Summary
Allstate Corporation (ALL) filed an 8-K report on December 23, 2013, to announce the closing of a public offering of its Series D Fixed Rate Noncumulative Perpetual Preferred Stock. The offering involved 795,000 depositary shares, each representing a 1/1000th interest in a share of the preferred stock. This issuance introduces restrictions on Allstate's ability to declare dividends on or acquire its common stock and other junior or parity securities if dividends on the Series D Preferred Stock are not paid for the preceding dividend period. This move signals a strategic capital-raising activity by Allstate, likely to strengthen its balance sheet or fund future operations. Investors should note that the preferred stock has a liquidation preference of $25,000 per share.

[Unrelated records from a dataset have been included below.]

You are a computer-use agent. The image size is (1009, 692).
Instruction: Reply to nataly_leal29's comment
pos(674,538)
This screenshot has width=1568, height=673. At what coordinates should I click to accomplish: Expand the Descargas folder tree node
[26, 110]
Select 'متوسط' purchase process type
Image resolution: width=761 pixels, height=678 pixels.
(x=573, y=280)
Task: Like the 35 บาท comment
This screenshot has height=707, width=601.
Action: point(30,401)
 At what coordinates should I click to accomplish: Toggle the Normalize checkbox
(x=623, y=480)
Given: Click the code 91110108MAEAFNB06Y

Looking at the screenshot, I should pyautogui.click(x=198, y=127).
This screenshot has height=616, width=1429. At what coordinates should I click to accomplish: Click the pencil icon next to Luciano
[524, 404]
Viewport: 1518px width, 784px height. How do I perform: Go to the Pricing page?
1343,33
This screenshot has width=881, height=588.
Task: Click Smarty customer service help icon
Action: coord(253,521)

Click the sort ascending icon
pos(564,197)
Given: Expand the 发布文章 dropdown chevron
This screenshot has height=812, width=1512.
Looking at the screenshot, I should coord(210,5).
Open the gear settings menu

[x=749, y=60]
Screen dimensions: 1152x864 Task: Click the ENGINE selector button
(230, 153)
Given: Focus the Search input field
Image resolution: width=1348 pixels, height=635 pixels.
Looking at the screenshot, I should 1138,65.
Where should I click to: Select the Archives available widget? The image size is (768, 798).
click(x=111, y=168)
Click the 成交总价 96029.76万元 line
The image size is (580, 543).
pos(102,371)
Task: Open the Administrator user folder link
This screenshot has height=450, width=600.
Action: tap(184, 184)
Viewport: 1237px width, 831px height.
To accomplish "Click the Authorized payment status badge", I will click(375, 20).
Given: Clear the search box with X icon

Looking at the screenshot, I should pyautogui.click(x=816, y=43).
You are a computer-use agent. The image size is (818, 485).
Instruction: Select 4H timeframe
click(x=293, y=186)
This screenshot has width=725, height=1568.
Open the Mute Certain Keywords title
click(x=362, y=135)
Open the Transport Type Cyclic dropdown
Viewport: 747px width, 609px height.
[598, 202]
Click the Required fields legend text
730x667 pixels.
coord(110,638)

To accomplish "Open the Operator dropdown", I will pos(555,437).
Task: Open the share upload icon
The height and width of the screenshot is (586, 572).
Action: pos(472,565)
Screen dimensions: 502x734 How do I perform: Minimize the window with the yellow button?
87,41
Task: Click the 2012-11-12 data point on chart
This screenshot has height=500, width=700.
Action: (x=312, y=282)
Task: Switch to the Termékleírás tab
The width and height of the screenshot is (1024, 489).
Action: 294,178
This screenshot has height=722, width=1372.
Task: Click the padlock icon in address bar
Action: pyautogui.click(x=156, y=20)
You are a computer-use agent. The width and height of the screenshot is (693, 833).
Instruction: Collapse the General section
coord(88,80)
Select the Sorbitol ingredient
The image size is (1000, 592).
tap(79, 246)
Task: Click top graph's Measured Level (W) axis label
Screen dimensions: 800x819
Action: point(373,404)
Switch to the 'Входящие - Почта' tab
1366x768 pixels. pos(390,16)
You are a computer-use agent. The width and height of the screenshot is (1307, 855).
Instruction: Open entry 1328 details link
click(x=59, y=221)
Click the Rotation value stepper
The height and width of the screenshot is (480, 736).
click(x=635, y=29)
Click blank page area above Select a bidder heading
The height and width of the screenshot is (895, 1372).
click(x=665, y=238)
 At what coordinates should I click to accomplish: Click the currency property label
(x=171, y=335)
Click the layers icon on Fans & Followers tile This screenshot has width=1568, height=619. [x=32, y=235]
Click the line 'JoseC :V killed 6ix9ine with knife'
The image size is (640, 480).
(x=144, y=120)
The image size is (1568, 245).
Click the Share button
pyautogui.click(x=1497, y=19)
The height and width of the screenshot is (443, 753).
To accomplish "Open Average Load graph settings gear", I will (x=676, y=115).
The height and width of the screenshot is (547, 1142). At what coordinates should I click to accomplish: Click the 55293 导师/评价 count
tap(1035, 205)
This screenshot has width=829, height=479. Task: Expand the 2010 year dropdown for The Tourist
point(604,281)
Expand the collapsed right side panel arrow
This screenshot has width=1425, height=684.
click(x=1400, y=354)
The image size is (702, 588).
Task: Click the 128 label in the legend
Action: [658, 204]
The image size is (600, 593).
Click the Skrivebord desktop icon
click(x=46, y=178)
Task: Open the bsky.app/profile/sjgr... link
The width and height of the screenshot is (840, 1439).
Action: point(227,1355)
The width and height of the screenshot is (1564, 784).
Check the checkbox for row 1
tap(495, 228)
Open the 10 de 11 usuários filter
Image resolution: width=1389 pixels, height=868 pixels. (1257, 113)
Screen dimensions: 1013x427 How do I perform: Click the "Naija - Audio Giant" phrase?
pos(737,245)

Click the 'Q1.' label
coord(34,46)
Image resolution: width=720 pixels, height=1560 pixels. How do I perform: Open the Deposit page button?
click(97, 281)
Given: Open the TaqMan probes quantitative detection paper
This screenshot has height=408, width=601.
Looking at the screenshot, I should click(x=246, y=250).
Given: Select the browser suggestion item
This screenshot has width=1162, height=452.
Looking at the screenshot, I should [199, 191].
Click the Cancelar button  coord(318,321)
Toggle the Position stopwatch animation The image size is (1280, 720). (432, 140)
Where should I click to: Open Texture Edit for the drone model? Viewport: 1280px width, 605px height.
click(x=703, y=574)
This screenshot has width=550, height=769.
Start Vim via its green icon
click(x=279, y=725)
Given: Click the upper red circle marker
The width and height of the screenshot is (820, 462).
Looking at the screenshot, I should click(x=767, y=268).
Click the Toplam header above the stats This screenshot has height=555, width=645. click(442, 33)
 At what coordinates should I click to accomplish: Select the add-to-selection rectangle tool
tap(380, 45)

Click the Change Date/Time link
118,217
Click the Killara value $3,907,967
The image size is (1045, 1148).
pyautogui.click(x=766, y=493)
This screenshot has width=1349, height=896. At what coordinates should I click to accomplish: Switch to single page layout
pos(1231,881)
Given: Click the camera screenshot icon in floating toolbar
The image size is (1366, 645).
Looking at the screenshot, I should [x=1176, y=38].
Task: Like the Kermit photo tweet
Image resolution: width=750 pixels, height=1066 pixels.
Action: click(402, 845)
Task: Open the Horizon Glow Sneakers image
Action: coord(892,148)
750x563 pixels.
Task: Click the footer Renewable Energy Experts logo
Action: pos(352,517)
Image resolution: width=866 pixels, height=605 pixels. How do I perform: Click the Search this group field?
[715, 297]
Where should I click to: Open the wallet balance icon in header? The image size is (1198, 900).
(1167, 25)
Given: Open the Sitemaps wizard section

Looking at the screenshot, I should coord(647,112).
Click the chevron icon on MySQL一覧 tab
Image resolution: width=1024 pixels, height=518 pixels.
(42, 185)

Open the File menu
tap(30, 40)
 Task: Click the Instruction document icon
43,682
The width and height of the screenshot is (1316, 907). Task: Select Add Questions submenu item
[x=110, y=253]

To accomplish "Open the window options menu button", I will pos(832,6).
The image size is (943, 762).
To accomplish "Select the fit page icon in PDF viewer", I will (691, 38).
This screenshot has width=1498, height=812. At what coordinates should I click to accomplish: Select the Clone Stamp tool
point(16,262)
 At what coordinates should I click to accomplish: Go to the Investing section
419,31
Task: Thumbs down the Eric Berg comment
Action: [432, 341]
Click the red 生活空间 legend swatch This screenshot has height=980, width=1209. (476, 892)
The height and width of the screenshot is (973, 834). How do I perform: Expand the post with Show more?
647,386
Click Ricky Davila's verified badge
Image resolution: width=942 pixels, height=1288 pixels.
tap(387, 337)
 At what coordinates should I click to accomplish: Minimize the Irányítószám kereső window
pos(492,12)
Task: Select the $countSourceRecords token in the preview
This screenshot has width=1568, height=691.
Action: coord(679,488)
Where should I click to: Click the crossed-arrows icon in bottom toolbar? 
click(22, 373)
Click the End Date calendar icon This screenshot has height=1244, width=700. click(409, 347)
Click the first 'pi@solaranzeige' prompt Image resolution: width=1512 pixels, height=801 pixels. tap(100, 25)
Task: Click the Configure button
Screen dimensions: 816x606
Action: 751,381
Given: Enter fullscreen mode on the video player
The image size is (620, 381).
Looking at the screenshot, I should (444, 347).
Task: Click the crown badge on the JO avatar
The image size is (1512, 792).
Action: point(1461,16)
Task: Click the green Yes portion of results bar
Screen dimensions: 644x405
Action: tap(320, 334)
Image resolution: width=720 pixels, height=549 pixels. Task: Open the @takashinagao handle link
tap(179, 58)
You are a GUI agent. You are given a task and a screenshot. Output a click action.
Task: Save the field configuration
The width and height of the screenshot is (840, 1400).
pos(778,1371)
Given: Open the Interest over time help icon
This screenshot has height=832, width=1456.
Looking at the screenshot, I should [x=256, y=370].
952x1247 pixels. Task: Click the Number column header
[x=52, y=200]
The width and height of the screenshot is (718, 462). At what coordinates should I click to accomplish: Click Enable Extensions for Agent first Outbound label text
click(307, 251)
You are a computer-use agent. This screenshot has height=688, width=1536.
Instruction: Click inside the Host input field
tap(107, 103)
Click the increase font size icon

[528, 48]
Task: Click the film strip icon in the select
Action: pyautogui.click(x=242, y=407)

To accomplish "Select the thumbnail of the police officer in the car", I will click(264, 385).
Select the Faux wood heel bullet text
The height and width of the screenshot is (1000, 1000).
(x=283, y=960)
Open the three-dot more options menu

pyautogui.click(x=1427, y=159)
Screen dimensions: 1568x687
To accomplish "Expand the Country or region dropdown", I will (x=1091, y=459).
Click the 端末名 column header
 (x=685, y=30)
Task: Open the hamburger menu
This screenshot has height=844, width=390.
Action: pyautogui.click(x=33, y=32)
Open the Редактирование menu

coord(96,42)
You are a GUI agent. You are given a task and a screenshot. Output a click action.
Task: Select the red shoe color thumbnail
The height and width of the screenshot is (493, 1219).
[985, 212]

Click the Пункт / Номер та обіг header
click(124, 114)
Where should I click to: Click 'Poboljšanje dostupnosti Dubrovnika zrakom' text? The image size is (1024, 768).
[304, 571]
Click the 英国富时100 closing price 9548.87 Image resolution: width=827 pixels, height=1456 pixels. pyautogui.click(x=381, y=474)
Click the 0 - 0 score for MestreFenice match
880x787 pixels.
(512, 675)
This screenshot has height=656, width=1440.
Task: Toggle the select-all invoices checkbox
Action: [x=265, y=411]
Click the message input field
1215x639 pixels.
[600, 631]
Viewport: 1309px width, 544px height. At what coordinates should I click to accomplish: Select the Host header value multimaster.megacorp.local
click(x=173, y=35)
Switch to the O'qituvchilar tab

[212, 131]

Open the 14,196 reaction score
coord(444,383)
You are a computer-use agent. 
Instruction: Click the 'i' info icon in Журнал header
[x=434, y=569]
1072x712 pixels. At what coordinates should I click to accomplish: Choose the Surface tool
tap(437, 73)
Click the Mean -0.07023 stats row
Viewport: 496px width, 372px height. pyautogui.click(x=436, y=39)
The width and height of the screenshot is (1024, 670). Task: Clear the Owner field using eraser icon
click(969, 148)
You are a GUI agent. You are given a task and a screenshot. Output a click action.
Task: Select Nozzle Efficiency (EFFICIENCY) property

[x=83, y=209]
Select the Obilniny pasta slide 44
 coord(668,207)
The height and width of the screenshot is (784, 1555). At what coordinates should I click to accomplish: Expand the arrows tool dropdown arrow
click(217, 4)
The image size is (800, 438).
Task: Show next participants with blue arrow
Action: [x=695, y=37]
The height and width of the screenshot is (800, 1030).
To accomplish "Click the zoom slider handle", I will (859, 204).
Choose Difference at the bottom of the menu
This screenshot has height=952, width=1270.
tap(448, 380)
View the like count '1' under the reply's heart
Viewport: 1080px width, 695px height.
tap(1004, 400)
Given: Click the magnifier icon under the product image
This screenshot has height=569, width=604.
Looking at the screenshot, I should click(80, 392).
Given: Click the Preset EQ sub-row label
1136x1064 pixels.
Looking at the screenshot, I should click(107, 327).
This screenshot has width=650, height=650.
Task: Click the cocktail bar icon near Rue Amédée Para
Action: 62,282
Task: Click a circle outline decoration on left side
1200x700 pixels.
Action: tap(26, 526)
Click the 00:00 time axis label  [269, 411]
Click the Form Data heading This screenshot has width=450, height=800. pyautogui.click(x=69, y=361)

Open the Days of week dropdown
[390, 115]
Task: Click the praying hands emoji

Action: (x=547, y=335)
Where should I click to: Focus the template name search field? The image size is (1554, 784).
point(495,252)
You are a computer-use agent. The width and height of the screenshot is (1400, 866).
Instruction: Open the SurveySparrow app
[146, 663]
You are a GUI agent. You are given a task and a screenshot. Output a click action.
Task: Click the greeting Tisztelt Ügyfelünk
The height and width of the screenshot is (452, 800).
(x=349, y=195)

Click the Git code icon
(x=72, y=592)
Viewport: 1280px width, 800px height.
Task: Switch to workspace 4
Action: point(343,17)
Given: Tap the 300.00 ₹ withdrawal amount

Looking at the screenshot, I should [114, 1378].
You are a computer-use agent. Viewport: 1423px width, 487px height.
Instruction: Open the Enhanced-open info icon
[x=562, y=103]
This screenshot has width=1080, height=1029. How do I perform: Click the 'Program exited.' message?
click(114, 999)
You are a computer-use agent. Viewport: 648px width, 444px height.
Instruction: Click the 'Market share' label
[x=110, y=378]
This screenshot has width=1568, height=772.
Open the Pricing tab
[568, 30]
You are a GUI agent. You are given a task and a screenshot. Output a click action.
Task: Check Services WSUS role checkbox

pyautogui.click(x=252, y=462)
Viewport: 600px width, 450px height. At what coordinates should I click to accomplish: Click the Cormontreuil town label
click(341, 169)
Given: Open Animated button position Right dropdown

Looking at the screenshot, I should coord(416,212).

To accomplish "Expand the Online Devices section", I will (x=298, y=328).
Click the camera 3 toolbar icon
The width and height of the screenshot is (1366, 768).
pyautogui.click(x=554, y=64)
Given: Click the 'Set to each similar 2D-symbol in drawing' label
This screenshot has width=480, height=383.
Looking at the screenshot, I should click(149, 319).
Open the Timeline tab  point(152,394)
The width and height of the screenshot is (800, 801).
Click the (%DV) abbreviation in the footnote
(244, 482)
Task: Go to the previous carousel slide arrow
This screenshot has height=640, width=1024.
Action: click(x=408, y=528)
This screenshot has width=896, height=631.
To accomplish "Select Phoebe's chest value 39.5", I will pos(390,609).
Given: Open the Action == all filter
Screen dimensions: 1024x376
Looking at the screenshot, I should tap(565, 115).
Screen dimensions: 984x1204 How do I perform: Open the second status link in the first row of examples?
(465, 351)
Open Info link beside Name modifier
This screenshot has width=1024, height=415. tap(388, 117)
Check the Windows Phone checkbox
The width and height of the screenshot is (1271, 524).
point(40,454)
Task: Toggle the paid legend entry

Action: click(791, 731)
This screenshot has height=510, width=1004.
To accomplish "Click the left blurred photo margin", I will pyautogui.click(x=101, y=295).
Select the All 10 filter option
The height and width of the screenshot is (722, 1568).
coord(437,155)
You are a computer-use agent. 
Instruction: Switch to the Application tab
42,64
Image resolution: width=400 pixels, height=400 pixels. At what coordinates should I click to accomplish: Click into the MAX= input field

The filing also incorporates by reference related documentation, including the Deposit Agreement and opinions from legal counsel.
Key Highlights
- 1Allstate Corporation closed a public offering of Series D Fixed Rate Noncumulative Perpetual Preferred Stock (Depositary Shares) on December 23, 2013.
- 2The offering consisted of 795,000 depositary shares, each representing a 1/1000th interest in a share of Series D Preferred Stock.
- 3The issuance of this preferred stock imposes restrictions on Allstate's ability to pay dividends on or acquire its common stock and other junior or parity securities if preferred stock dividends are not met.
- 4The Series D Preferred Stock has a liquidation preference of $25,000 per share.
- 5The transaction was registered under Allstate's Form S-3 registration statement (File No. 333-181059).
- 6The filing incorporates by reference the Certificate of Designations for the Preferred Stock, the Deposit Agreement with Wells Fargo Bank, N.A., and legal opinions.